(Required work): Write each line out exactly, from the one containing "Task: Expand the new session dropdown arrow" through the final line of the data, and keep pictures out of the copy.

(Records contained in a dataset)

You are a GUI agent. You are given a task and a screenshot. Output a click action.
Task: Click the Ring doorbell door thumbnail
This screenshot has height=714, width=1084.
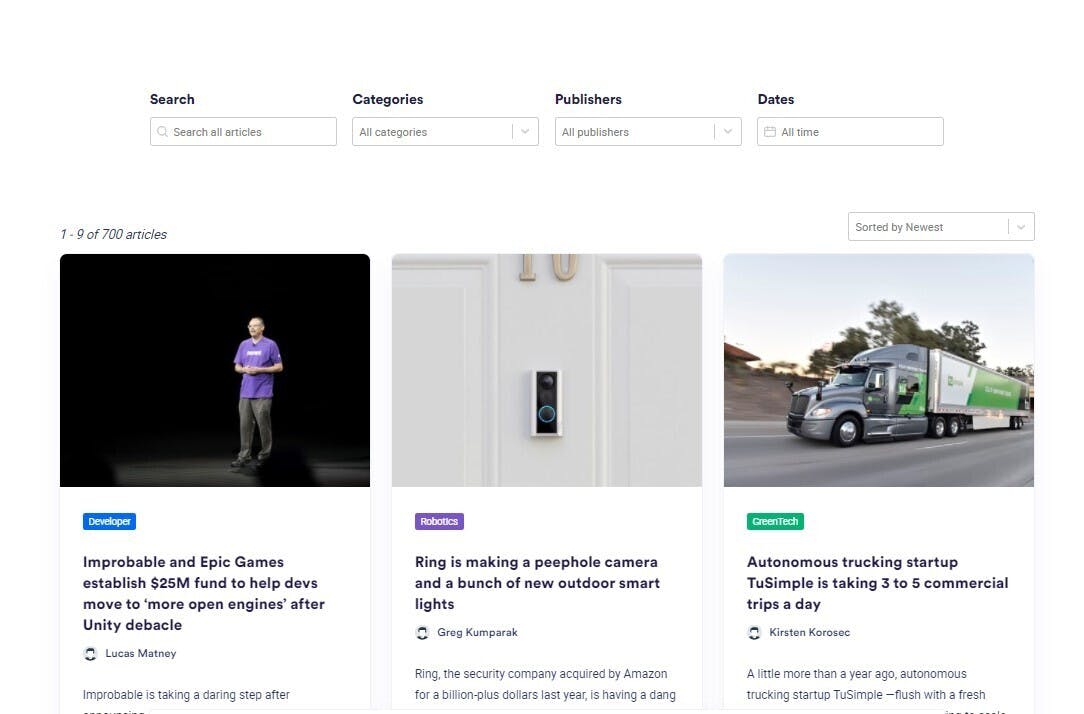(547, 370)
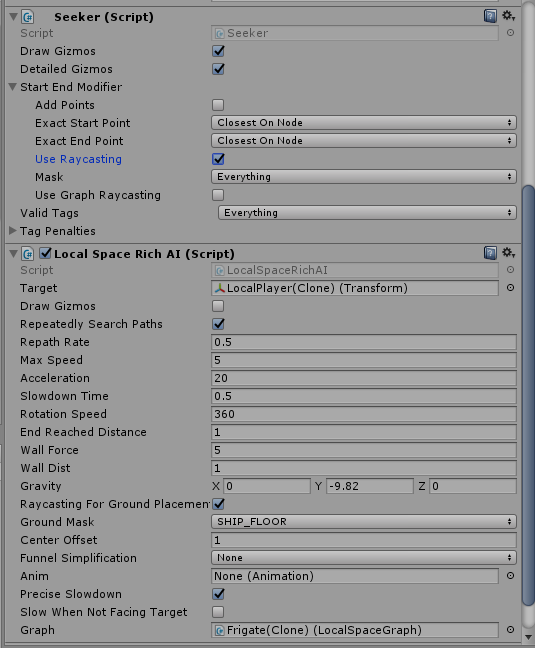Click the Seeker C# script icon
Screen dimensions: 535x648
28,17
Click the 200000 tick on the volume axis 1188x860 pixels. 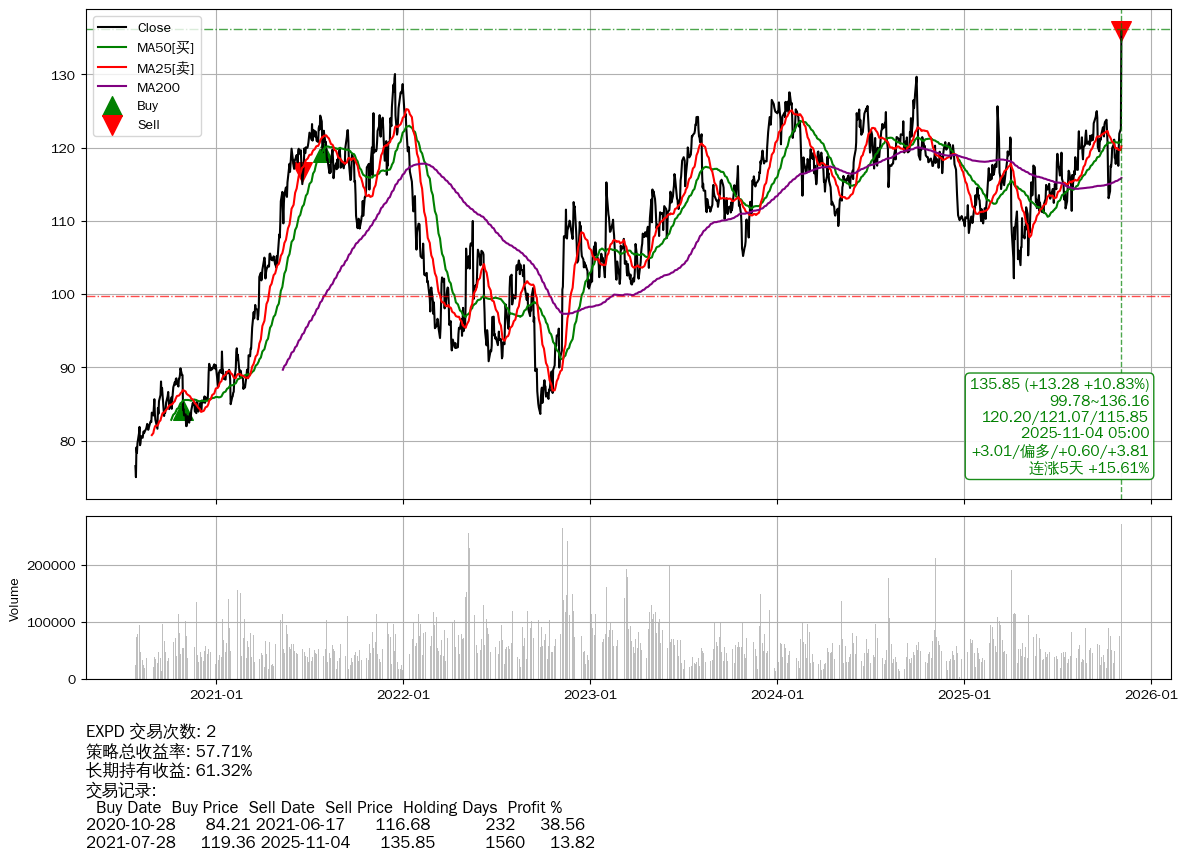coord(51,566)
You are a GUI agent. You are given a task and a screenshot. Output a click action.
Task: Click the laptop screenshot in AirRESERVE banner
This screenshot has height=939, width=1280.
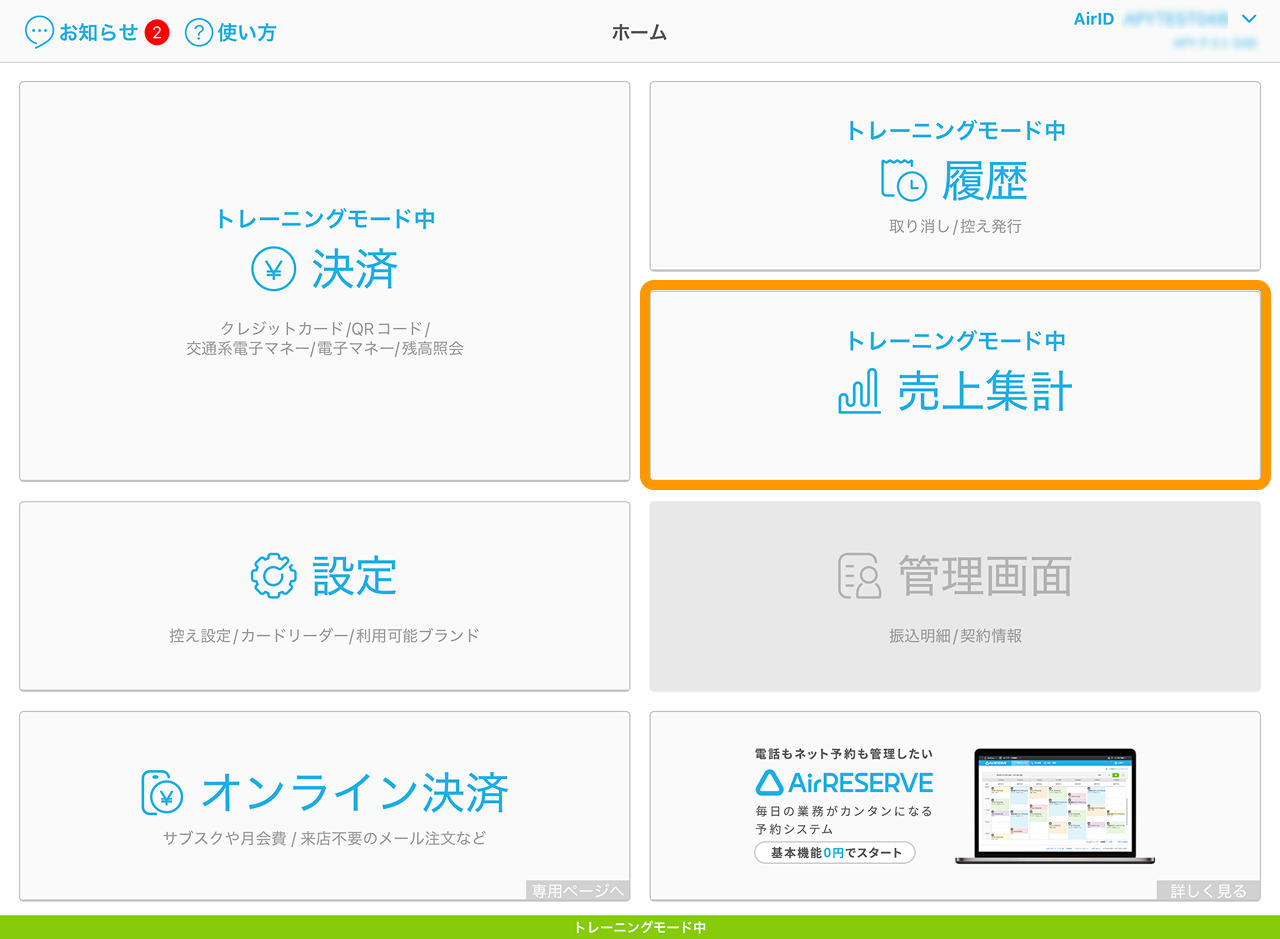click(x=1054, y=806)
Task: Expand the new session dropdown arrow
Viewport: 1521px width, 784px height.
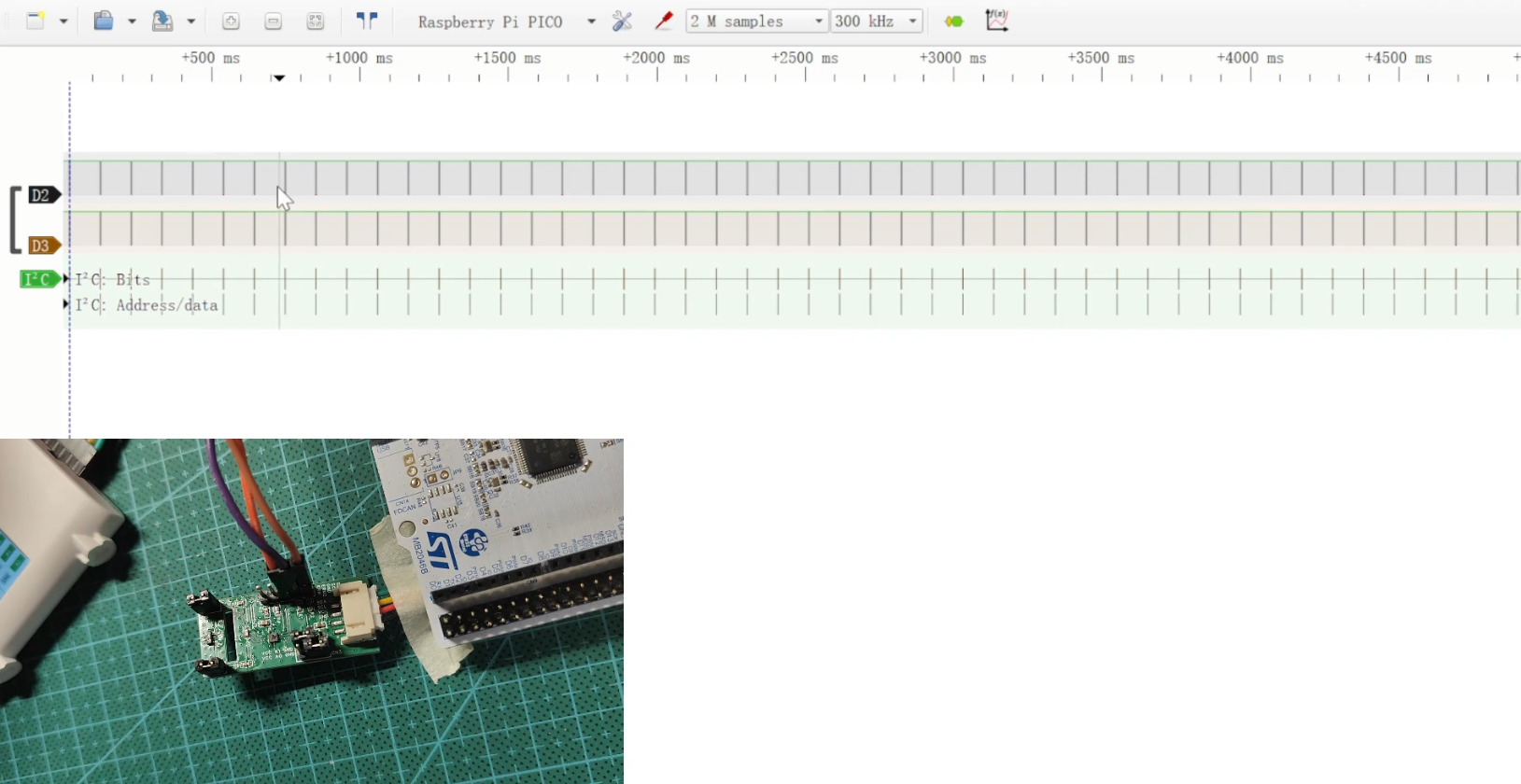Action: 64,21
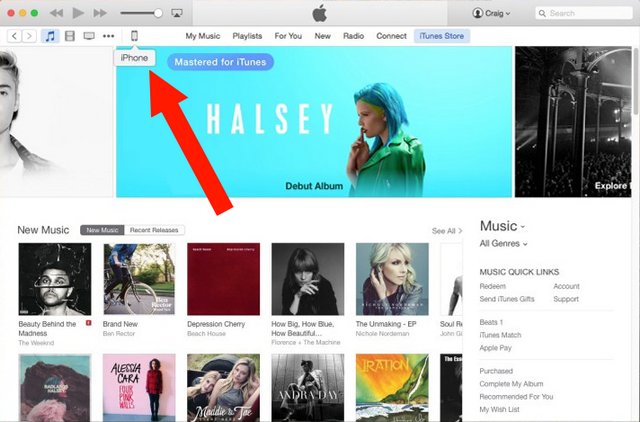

(Output for this task):
Task: Expand the new session dropdown arrow
Viewport: 1521px width, 784px height.
Action: 64,21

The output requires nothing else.